Nurses to the rescue?

Original Reporting | By Mike Alberti |

A comprehensive policy instead of “zero sum”

Robert Phillips, director of the Robert Graham Center, a research organization that is sponsored by the AAFP, agreed that, as the physician shortage intensifies, nurses should play a heightened role in healthcare delivery.

He worried, however, that relying more heavily on nurses could effectively waylay plans to train more primary care physicians. The anxiety of primary care physicians — that they stand to be replaced by advanced practice nurses — has been reinforced by some recent reports calling for physician training resources to be diverted away from primary care and toward specialty medicine.

Phillips pointed out that there is already a shortage of so-called “bedside nurses,” or nurses that have not received advanced training, and that incentivizing more nurses to pursue advanced degrees would exacerbate that problem, essentially shifting the shortage down the line.

Bleich argued that giving nurses a greater role in the short-term would not necessarily involve substituting advanced practice nurses for primary care doctors.

“One of the big myths that gets perpetuated is that nurses are trying to take the place of physicians,” he said, “and that’s just not the case. There is an overlap, which is a positive thing for patients.”

When asked if giving nurses more autonomy meant less of a role for physicians, Hassmiller said, “We certainly hope not. Our position is that we need more nurses and more primary care doctors.”

But Phillips pointed out that there is already a shortage of so-called “bedside nurses,” or nurses that have not received advanced training, and that incentivizing more nurses to pursue advanced degrees would exacerbate that problem, essentially shifting the shortage down the line.

Researchers have demonstrated that the dearth of nurses will likely grow even worse than the projected physician shortage; they estimate that there will be 260,000 too few nurses by the year 2025.

It isn’t enough to produce more physicians, or more nurses, Phillips said. The U.S. will need to do both. “We need to be looking at getting supply and distribution right for physicians, nurses, and all other members of the team,” he said.

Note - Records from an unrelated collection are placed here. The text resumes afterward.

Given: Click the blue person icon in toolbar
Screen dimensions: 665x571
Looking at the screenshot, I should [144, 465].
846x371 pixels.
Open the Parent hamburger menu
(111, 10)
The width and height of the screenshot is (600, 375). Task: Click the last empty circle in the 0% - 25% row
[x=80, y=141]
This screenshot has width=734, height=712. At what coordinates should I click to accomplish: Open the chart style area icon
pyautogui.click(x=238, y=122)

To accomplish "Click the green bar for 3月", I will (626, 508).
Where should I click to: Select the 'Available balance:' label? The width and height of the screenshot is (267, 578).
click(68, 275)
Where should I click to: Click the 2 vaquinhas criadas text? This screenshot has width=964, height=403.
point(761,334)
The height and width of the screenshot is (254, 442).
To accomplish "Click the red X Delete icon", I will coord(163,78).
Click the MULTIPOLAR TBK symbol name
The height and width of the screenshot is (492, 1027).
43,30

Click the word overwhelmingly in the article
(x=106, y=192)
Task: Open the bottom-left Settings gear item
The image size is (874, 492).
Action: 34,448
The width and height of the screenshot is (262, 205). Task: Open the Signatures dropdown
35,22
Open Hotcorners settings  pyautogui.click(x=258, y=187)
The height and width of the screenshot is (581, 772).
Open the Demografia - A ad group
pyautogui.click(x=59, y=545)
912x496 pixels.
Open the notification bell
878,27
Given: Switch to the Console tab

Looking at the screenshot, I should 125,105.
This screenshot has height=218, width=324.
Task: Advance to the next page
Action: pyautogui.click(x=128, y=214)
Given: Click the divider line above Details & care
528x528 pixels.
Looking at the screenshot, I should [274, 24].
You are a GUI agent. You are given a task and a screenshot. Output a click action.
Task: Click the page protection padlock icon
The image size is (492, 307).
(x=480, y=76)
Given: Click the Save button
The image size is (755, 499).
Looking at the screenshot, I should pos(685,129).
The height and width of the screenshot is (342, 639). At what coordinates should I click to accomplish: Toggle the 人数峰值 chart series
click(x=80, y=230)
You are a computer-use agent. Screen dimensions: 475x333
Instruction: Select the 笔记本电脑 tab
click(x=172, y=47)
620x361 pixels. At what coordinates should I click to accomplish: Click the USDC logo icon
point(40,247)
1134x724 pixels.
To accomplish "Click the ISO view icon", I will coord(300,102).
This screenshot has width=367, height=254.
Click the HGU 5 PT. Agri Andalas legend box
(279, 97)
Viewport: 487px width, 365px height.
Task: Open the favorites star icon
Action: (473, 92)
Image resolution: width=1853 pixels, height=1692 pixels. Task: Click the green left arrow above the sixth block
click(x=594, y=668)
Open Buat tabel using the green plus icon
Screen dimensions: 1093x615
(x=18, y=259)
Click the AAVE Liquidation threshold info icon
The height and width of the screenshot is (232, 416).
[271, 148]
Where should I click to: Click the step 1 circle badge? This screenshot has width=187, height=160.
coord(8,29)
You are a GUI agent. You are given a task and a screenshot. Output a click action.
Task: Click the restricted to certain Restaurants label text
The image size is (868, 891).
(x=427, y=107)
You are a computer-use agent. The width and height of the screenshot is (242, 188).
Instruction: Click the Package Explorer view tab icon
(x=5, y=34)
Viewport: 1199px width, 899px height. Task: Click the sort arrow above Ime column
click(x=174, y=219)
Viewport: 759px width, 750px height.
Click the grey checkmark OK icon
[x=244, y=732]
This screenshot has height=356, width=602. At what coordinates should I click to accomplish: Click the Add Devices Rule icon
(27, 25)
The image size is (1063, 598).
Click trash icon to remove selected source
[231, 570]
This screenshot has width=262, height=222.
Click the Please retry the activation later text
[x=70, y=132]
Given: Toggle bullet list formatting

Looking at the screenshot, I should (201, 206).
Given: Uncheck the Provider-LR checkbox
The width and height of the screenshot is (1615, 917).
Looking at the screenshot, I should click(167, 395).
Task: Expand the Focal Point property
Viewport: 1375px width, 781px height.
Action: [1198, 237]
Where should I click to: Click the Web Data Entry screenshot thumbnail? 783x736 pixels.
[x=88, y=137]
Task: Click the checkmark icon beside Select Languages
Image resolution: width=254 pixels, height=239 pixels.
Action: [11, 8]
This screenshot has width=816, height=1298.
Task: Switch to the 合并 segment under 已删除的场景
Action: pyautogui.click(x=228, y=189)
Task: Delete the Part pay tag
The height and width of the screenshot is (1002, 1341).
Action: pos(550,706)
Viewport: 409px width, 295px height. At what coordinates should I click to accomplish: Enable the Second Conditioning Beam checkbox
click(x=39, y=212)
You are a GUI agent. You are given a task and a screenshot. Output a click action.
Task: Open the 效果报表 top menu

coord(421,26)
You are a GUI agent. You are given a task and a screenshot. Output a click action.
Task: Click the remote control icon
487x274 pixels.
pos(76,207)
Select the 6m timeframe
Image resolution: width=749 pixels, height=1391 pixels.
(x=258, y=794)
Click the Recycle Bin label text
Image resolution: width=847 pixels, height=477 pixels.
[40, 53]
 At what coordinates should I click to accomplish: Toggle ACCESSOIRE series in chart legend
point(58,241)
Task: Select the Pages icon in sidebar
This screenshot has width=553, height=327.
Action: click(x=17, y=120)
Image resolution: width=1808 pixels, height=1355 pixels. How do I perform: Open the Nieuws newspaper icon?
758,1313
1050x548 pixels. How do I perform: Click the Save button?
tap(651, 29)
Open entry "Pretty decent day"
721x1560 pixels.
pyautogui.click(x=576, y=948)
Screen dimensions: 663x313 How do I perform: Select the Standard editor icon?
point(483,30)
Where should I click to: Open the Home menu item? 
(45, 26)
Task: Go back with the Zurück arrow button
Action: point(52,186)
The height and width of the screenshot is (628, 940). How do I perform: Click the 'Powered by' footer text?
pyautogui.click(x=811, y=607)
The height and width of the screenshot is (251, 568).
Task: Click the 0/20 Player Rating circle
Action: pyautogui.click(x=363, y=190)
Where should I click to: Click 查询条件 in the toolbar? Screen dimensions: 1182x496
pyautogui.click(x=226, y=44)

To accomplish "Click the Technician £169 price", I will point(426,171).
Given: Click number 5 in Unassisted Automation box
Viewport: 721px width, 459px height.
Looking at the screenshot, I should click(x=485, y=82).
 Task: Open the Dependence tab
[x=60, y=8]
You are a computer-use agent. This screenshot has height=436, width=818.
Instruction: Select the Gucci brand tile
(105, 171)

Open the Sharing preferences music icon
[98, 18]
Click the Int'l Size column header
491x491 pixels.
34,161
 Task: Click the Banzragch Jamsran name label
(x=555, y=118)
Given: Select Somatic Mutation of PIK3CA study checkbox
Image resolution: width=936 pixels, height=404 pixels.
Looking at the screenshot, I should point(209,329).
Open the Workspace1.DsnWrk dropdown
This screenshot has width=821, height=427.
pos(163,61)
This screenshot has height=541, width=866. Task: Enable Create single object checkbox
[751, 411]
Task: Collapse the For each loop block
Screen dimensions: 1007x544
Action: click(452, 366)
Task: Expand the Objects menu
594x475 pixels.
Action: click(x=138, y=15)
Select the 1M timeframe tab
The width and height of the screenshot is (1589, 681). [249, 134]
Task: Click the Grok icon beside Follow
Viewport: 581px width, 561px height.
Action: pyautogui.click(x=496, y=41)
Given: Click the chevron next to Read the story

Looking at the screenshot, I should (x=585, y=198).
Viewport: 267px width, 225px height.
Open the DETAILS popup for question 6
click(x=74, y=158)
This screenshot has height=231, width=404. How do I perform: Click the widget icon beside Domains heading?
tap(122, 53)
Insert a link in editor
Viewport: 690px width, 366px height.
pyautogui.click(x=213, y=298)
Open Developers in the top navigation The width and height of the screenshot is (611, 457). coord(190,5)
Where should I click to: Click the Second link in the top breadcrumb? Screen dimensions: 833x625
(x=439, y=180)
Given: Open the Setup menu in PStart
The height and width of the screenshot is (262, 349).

And the body of evidence on the subject indicates that, when both advanced-practice nurses and primary care physicians are practicing in a healthcare delivery environment, referral rates and costs go down while patient outcomes improve. Advocates on both sides of the issue agreed that this is the best-case scenario for a delivery model in the future.

Disputes that pit doctors against nurses will likely continue, Gilliss said, as long as the discussion is premised on the need to cut costs, rather than on the need to improve the care delivered to patients.

Gilliss said that it was certainly within the country’s capacity to meet all of the healthcare workforce needs in the long term, and that producing more nurses should not mean producing fewer physicians.

That would mean ramping up training for physicians, advanced practice nurses and bedside nurses simultaneously. One of the foundational pillars of the Institute of Medicine report, Hassmiller said, was that educational opportunities should be increased for nurses in all fields.

Additionally, Gilliss said, when viewed from a patient-centered perspective, a policy that sought to produce more healthcare workers across the board would carry significant advantages for the public.

“Right now, there’s a service that people aren’t getting,” she said. “That’s the coordination of care [between healthcare professionals].” If there existed the capacity for some nurses to be in charge of organizing every patient’s healthcare, the quality of care would improve, as well as the patient’s experience, she said.

Gilliss maintained that viewing healthcare workforce policy as a zero-sum equation where either doctors or nurses are forced to lose out would be a mistake, and that the U.S. should strive to produce more physicians and more nurses. She said that increasing education and training would come with costs, but that the costs of a long-term shortage of physicians or nurses would be greater.

“I think it would be silly to assume that adding more [healthcare workers] would not cost more,” she said. “It’s a matter of priorities.”

 

Needing a different starting point?

Disputes that pit doctors against nurses will likely continue, Gilliss said, as long as the discussion is premised on the need to cut costs, rather than on the need to improve the care delivered to patients.

A similar roadblock has also been apparent in the debate over the burgeoning physician shortage. There, too, the lack of political will to come to grips with the cost of meeting the growing medical needs of an aging and growing population has stymied action.

In both the long-term and the short-term, Gilliss said, the place to start is with an evidenced-based discussion of what strategies will bring the best care to the most patients.